> [Goal of the exercise] Transcribe exactly the lines that fall between the one holding "[search] (80, 25)" and the one holding "privacy policy (116, 2221)", inclusive, from the entries below.

> [Given data]
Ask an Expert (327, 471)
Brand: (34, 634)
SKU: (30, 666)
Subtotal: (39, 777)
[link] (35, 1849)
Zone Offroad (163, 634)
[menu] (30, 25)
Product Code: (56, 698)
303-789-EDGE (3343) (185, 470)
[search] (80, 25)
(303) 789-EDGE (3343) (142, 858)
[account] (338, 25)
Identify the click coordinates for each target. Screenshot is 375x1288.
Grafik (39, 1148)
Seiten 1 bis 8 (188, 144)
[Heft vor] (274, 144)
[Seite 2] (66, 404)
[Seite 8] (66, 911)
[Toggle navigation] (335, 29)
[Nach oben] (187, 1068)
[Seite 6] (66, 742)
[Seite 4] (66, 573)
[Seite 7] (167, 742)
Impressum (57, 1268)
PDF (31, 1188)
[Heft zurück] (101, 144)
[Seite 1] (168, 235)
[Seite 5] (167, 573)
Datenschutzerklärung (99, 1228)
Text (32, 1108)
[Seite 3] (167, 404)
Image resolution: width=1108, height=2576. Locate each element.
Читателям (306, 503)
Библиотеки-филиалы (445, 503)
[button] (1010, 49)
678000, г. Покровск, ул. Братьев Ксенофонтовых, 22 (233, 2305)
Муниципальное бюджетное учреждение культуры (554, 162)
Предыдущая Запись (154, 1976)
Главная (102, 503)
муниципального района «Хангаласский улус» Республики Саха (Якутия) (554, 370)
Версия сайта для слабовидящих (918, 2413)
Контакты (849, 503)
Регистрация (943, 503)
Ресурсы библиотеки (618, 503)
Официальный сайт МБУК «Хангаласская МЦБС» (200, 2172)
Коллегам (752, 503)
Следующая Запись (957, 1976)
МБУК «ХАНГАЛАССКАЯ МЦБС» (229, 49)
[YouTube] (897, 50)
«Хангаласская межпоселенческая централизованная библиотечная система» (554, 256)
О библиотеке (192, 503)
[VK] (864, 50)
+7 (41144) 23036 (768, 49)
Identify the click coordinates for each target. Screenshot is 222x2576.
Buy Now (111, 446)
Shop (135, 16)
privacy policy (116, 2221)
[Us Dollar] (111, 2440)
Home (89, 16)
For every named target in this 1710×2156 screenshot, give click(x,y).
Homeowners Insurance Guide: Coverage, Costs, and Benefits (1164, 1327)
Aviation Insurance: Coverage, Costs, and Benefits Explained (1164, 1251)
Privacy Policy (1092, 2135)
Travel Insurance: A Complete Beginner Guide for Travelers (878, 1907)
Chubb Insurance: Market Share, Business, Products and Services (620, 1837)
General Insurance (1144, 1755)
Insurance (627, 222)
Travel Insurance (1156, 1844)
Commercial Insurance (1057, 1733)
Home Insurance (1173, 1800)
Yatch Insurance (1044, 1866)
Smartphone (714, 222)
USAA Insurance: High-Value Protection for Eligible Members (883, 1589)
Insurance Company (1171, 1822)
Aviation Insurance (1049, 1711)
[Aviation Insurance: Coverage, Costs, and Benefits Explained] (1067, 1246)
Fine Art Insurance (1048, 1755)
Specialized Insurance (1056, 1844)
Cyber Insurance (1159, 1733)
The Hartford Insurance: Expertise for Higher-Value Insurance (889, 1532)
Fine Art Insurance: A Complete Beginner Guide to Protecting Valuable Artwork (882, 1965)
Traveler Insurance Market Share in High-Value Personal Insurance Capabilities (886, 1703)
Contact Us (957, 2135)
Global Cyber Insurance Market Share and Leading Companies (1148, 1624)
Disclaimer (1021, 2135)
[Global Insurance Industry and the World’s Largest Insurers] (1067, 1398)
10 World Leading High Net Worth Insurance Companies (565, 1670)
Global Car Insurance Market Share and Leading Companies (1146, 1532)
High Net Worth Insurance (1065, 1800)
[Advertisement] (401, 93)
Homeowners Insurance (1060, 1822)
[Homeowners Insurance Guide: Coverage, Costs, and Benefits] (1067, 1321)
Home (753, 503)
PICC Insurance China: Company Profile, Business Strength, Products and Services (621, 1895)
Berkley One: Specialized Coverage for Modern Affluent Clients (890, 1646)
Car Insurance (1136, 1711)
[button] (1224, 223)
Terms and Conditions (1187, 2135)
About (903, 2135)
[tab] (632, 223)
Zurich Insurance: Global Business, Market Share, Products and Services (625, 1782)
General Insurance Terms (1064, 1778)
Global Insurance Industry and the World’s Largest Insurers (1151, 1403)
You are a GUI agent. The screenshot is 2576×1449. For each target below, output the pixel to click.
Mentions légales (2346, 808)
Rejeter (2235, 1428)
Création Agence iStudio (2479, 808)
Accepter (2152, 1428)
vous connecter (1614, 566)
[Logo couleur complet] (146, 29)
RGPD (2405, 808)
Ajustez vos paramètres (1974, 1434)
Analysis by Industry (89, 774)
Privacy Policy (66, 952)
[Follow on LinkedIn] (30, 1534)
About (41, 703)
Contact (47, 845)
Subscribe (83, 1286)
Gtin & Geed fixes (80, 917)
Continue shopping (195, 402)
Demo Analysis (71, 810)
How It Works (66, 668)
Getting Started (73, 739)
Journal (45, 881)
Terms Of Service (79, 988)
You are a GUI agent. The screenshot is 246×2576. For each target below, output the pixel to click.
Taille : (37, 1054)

> [Solution to the problem]
[search] (80, 25)
(303) 789-EDGE (3343) (142, 858)
[account] (338, 25)
Identify the click coordinates for each target. Screenshot is 375x1288.
Grafik (39, 1148)
Seiten 1 bis 8 (188, 144)
[Heft vor] (274, 144)
[Seite 2] (66, 404)
[Seite 8] (66, 911)
[Toggle navigation] (335, 29)
[Nach oben] (187, 1068)
[Seite 6] (66, 742)
[Seite 4] (66, 573)
[Seite 7] (167, 742)
Impressum (57, 1268)
PDF (31, 1188)
[Heft zurück] (101, 144)
[Seite 1] (168, 235)
[Seite 5] (167, 573)
Datenschutzerklärung (99, 1228)
Text (32, 1108)
[Seite 3] (167, 404)
Image resolution: width=1108, height=2576. Locate each element.
Читателям (306, 503)
Библиотеки-филиалы (445, 503)
[button] (1010, 49)
678000, г. Покровск, ул. Братьев Ксенофонтовых, 22 (233, 2305)
Муниципальное бюджетное учреждение культуры (554, 162)
Предыдущая Запись (154, 1976)
Главная (102, 503)
муниципального района «Хангаласский улус» Республики Саха (Якутия) (554, 370)
Версия сайта для слабовидящих (918, 2413)
Контакты (849, 503)
Регистрация (943, 503)
Ресурсы библиотеки (618, 503)
Официальный сайт МБУК «Хангаласская МЦБС» (200, 2172)
Коллегам (752, 503)
Следующая Запись (957, 1976)
МБУК «ХАНГАЛАССКАЯ МЦБС» (229, 49)
[YouTube] (897, 50)
«Хангаласская межпоселенческая централизованная библиотечная система» (554, 256)
О библиотеке (192, 503)
[VK] (864, 50)
+7 (41144) 23036 (768, 49)
Identify the click coordinates for each target. Screenshot is 222x2576.
Buy Now (111, 446)
Shop (135, 16)
privacy policy (116, 2221)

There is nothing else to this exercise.